Security researcher reveals grotesque vulnerabilities in "Yelp-for-MAGA" app and its snowflake owner calls in the FBI

63Red Safe is an app affiliated with 63red, a far-right news site, that is a sort of Green Book for racists, identifying restaurants and other establishments that will serve people sporting MAGA hats and other modern Klan-hood-alikes without calling them out on their overt racist symbology.

63Red Safe's developers made a string of amateurish, catastrophic errors in designing the app, leaving plaintext passwords and logins in plain sight and failing to authenticate the API, which allowed attackers to spoof any user, as well as retrieving sensitive user information about every user on the service.

The defects were revealed in French security researcher Elliot Alderson's Twitter thread.

In response, 63Red's owner, Scott Wallace, downplayed the seriousness of the defects in his product and announced in classic internet tough guy style that he had notified the FBI.

63Red Safe is an app for far-right snowflakes who can't bear to be challenged on their political beliefs. It catalogs business establishments where pistols can be openly carried, where customers are not mocked or questioned for wearing far-right and neofascist garb, and whose owners do not talk about politics in ads and social media.

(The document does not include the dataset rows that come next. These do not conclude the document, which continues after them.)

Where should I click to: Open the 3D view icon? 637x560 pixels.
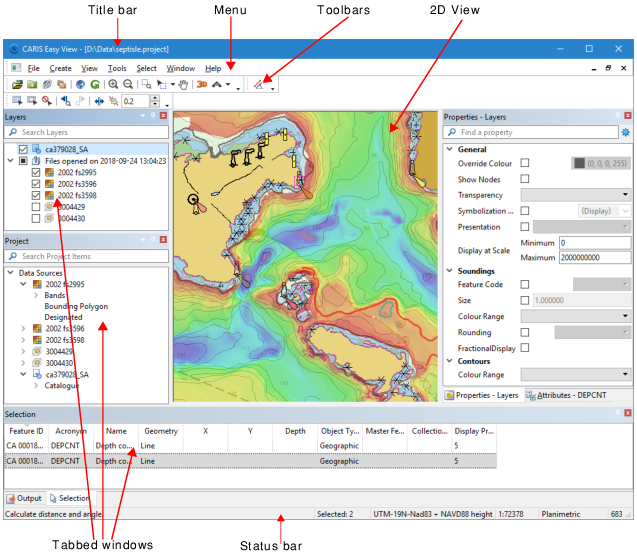click(x=203, y=86)
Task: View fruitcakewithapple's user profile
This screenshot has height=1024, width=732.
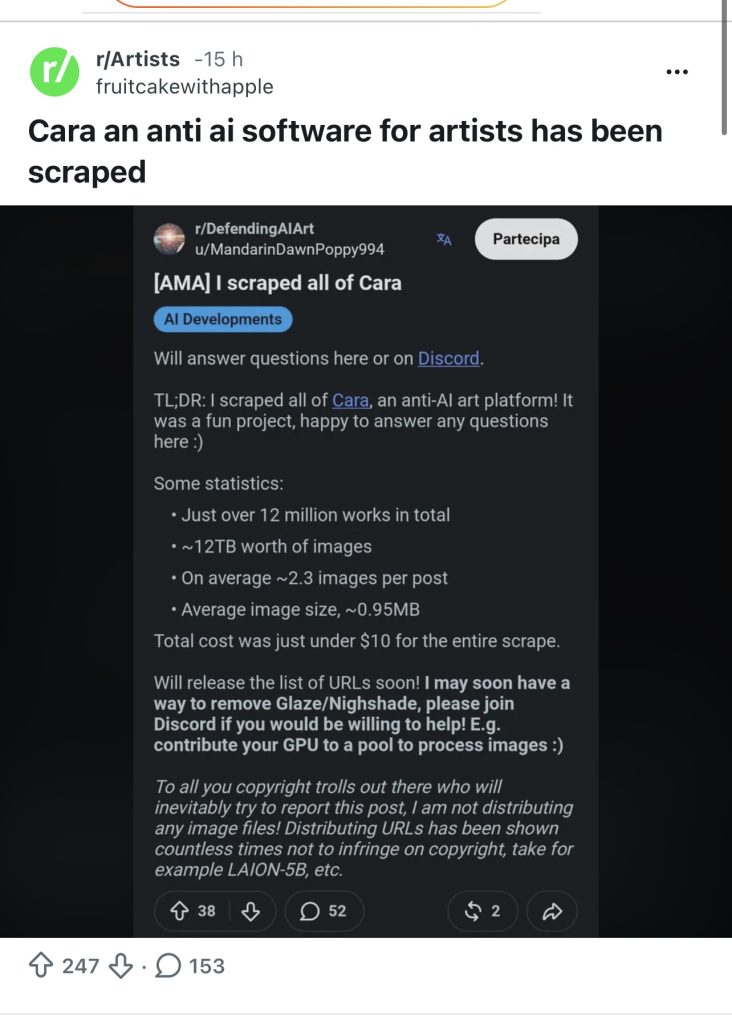Action: pyautogui.click(x=185, y=87)
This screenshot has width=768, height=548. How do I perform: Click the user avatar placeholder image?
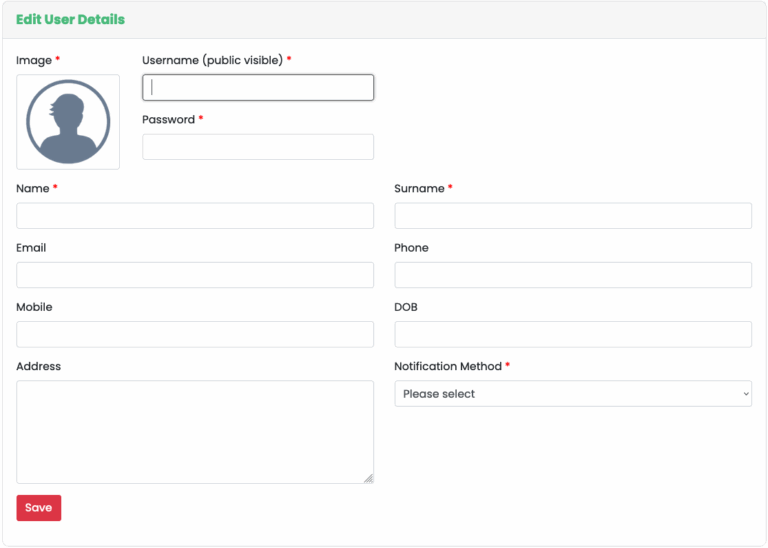68,122
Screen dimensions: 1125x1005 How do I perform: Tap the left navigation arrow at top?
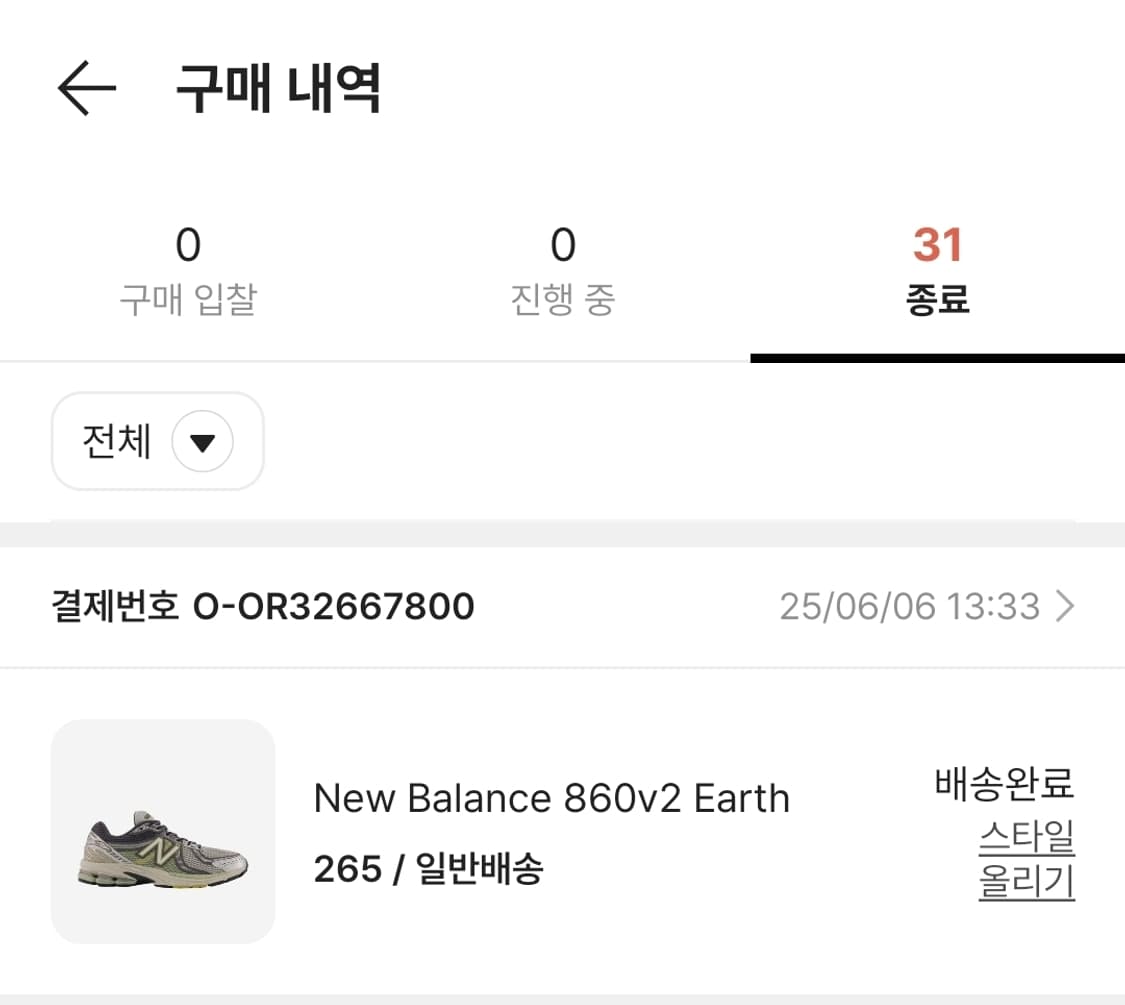(88, 88)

Wallace's response was not magnanimous: "No lost passwords, no breach of database, no data changed, minor problem fixed. We're angry by the attempt, FBI notified," Wallace posted to Twitter, along with a link to a Medium post in which he stated:

We see this person's illegal and failed attempts to access our database servers as a politically motivated attack, and will be reporting it to the FBI later today.